__What is required__
Which of the lines below hold the word "height"? Pull each of them out.

(Stored records)
◆ ◆ ◆ ◆ ◆
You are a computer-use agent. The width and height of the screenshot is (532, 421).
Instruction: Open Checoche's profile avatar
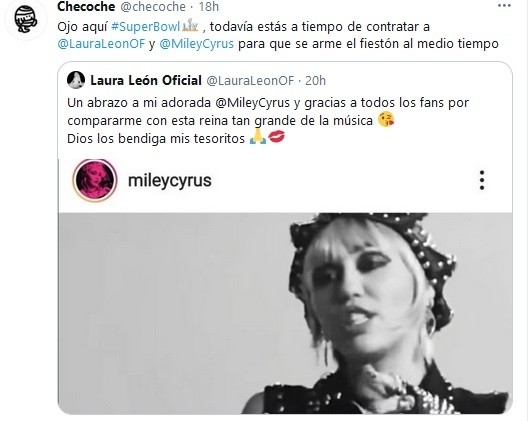(26, 19)
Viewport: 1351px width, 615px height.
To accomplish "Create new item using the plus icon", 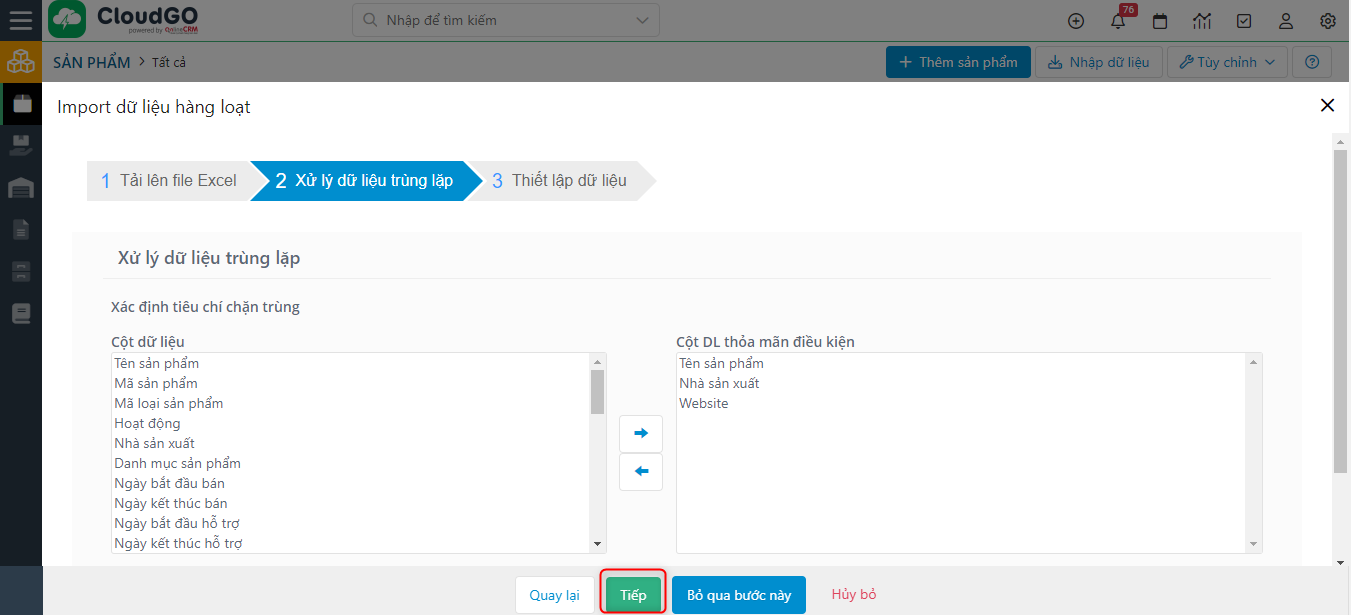I will 1075,20.

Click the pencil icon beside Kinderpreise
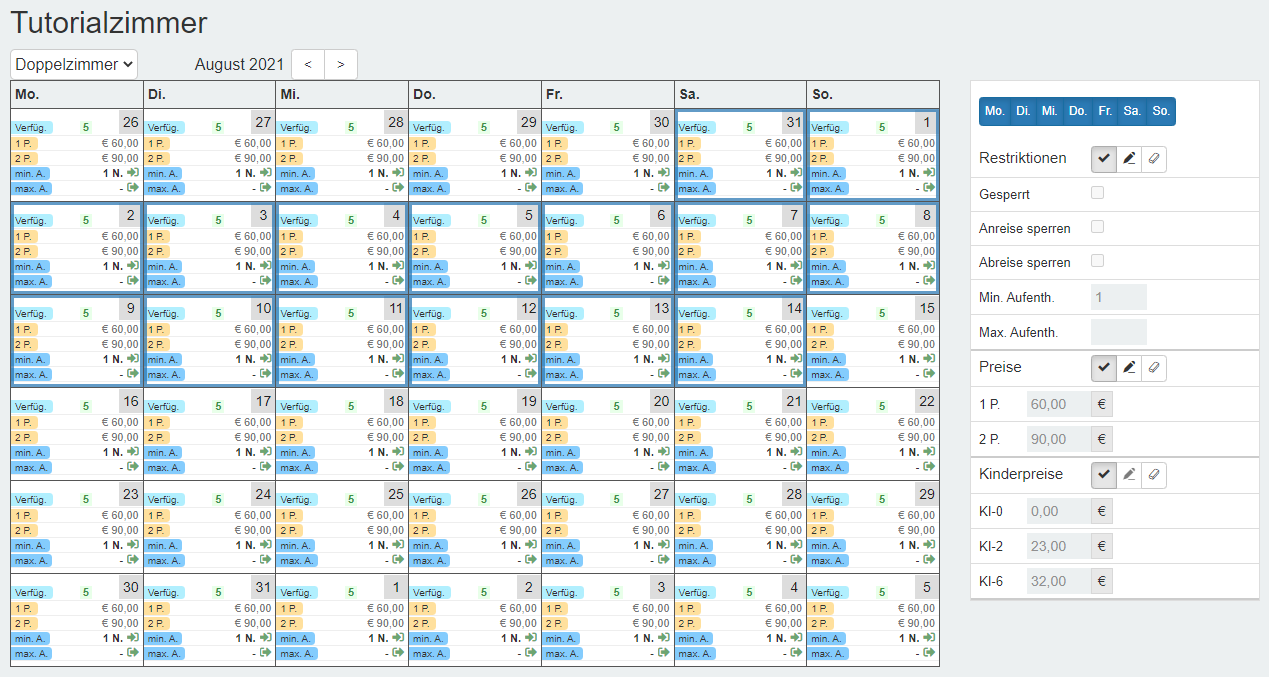pyautogui.click(x=1129, y=474)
◆ ◆ ◆ ◆ ◆
__Result__
You are a computer-use agent. The width and height of the screenshot is (532, 421).
Viewport: 1351px width, 615px height.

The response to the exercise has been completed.